Groin pain is the hardest diagnosis in medicine. The groin is not a muscle, but refers to the crease at the junction of the torso and the thigh. The anatomy looks like the Los Angeles freeway system; lots of on and off-ramps, major highways and minor frontage roads. To make matters more difficult, organs like the intestines or even genitals can also cause pain in this region.
So before we even talk about the occurrence or treatment process, we have to be clear on what a groin injury really is.
Our injury process always begins with the critical question of onset.
Did the pain start all of a sudden or has it been bothering you for awhile?
This puts the groin pain into 2 major categories, acute or overuse. In the overuse condition, pain comes/goes with no clear date of onset. This overuse condition generally occurs when the hip joint is in the wrong place (impingement) and has been found in 90% of athletes! (see Sparta Point). This wear and tear condition usually involves lower back pain as well.
In the case of acute groin pain, you can clearly identify when the injury happened. For example, it could be a “pop”, a specific movement or incident where something felt like it just snapped. This acute groin pain is an adductor muscle strain. The adductors of the hip joint include 6 muscles: the adductor longus, magnus and brevis, along with the gracilis, obturator externus and pectineus.
Sports with rapid changes of direction are the most likely to have adductor strains, ruling out track athletes who only have to run straight ahead. These sports require a strong eccentric contraction of the adductor musculature, particularly emphasized in quicker sports such as hockey and soccer.
A 2012 review examined predictive tools for several common lower body injuries, including these adductor strains. The authors found that adductor muscle strength was associated with the injury. However, it is not the sheer strength of the adductor muscles. Rather it is the ratio, the strength of the adductors compared with the muscles on the outside of the leg, the abductors. The abductors of the hip are the tensor fasciae latae (TFL) and the glute muscles. When the hip adduction strength was 80% or less of abduction strength, athletes were 17x more likely to have a muscle strain!

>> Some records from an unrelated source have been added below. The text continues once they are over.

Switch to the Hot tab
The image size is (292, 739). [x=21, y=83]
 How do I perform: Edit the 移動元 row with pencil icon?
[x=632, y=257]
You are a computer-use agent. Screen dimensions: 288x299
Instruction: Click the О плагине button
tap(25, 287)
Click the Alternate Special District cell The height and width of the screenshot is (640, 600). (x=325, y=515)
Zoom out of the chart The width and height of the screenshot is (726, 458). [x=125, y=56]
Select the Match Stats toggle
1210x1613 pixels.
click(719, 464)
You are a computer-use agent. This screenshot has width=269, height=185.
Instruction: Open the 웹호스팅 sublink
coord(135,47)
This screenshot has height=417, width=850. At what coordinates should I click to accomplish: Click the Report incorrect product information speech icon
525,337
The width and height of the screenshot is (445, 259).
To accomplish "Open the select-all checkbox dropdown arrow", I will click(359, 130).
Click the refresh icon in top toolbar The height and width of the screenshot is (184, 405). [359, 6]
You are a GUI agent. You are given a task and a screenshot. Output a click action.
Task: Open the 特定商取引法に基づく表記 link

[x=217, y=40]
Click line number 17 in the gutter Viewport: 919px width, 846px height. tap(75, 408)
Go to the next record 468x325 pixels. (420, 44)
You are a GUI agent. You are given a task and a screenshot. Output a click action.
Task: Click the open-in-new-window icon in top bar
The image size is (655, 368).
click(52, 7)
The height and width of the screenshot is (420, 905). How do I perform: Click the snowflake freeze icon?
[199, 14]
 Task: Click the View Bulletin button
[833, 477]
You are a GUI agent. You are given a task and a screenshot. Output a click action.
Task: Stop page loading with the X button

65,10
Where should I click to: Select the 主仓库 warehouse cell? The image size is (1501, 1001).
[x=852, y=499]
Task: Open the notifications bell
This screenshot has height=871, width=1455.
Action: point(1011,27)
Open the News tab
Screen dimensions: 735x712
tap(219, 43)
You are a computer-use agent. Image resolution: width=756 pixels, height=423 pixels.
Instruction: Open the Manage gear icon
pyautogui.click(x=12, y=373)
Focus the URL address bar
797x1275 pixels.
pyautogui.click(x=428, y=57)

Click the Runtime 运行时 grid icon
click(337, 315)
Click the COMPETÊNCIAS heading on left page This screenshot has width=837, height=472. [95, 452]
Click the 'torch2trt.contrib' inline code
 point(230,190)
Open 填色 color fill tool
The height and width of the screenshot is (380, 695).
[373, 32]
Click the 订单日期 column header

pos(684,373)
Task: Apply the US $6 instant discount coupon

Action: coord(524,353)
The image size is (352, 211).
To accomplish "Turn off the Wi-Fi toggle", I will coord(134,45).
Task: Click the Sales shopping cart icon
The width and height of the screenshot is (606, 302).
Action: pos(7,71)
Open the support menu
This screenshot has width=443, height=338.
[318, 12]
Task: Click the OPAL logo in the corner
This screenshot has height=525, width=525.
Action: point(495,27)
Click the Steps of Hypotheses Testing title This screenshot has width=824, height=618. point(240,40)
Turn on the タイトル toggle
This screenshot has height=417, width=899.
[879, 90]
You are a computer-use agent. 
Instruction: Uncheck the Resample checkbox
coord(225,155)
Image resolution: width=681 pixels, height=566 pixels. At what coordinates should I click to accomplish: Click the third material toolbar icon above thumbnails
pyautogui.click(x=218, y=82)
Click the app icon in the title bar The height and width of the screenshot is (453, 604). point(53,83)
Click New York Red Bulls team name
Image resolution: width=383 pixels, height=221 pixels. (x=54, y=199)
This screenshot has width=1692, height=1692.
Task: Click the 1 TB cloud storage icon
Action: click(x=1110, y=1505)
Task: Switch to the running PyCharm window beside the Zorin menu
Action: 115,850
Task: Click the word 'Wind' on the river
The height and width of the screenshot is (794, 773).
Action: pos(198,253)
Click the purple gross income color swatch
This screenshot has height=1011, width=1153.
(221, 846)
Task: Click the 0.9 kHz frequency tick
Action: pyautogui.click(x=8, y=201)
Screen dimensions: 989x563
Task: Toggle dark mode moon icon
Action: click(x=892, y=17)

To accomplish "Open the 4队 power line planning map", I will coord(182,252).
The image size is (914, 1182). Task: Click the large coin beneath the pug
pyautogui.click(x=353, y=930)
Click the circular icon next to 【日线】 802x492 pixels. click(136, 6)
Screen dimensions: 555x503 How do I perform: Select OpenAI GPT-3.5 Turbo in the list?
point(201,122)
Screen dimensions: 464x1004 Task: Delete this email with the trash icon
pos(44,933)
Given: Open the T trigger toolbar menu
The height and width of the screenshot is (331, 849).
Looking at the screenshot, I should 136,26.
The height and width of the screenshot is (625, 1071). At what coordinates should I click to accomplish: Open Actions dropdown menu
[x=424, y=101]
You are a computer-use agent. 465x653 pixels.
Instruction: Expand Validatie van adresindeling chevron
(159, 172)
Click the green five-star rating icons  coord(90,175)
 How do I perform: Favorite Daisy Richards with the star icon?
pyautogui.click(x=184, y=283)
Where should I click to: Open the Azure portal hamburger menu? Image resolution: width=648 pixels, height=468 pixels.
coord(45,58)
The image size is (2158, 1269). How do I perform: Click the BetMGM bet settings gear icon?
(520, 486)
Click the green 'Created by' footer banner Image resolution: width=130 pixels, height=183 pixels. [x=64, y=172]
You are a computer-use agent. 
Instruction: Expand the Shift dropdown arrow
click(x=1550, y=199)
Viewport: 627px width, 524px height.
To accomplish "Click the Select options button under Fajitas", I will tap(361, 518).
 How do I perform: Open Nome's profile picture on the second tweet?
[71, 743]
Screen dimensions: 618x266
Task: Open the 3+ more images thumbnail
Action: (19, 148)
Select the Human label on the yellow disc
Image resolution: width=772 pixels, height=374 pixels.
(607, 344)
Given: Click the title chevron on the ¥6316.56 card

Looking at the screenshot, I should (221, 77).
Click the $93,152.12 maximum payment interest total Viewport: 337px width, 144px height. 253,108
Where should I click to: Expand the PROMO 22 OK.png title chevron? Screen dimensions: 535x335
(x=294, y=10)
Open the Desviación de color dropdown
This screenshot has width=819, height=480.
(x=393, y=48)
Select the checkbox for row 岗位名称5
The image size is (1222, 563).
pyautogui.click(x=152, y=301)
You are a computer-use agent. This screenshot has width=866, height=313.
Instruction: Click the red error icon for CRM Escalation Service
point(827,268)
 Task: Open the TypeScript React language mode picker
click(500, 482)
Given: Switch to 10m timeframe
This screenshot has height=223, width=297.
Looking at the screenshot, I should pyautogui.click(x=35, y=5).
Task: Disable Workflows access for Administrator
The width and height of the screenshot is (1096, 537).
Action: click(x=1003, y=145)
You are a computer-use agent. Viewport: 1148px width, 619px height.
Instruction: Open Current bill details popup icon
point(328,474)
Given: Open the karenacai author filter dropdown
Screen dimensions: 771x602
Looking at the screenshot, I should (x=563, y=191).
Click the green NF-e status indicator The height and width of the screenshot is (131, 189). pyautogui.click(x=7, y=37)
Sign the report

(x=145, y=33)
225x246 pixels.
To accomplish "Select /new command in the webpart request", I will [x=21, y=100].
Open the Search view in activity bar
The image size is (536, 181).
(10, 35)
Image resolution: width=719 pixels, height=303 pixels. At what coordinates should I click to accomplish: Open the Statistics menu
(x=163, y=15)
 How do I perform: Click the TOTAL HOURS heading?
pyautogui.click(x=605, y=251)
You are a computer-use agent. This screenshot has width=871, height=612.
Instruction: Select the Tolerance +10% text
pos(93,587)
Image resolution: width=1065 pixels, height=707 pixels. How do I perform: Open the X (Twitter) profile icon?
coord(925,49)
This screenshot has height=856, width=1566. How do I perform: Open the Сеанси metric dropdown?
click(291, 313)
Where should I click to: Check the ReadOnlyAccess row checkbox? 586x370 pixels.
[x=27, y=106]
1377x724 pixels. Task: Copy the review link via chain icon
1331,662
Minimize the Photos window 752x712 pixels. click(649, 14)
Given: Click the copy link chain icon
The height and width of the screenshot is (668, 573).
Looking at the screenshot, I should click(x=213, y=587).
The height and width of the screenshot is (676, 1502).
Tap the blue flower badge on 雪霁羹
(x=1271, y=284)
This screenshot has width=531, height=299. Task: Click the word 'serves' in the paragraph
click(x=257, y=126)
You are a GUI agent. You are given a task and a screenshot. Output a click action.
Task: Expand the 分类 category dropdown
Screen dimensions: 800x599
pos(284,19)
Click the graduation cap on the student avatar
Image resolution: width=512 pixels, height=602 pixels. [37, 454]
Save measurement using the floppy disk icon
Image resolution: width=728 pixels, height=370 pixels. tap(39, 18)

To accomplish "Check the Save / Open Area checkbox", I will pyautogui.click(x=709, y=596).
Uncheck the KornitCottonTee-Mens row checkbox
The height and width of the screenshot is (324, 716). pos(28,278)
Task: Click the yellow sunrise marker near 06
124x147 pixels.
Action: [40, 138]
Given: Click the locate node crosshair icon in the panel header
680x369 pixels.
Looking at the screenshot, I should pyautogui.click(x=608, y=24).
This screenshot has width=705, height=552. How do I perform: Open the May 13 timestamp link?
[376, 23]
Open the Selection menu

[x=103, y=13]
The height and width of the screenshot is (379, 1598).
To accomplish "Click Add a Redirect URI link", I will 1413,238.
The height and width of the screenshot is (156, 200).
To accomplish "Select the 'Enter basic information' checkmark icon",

Fortunately, there is an even better method to assess adductor/abductor balance, using the force plate and your movement signatureTM. Athletes with over-powerful abductors, which make adductors seem weak, will have high peak forces, EXPLODE (see Sparta Point). They are just exceptional at being quick and not leaking any force.
The downside to high EXPLODE is the struggle to prolong a movement, such as full extension seen in longer stride lengths. So like hamstring strains, and any soft tissue strain, athletes with a flexed movement signatureTM are at risk for adductor strains. The main difference between these injuries is the primary type of movement. More sprinting straight ahead will lead to hamstring strains while more change of direction will lead to adductor strains.
Regen - Starting with this aspect because the mechanism of injury is directly related to the eccentric stress, the sudden lengthening of the muscle. The adductors need to be lengthened again to avoid reinjury, we use this method to apply more pressure.
Skill - Wall Sit is a great substitute for the normal quick, changes of direction normally focused on for skills. We squeeze an implement between the knees as well to strengthen the adductors simultaneously shown here.Strength - All muscular strains share a common theme, lack of eccentric strength. So prescribing movements that emphasize the DRIVE portion of your movement signature is critical. The added bonus of prescribing leg curl is the stimulus of your hamstrings as hip extensors rather than the adductor magnus.
So if you can identify the exact time groin pain started, it is an adductor strain. Silence your TFL and get to work on DRIVING better.
Dallinga JM, Benjaminse A, Lemmink KA. Which screening tools can predict injury to the lower extremities in team sports?: a systematic review. Sports Med. 2012 Sep 1;42(9):791-815.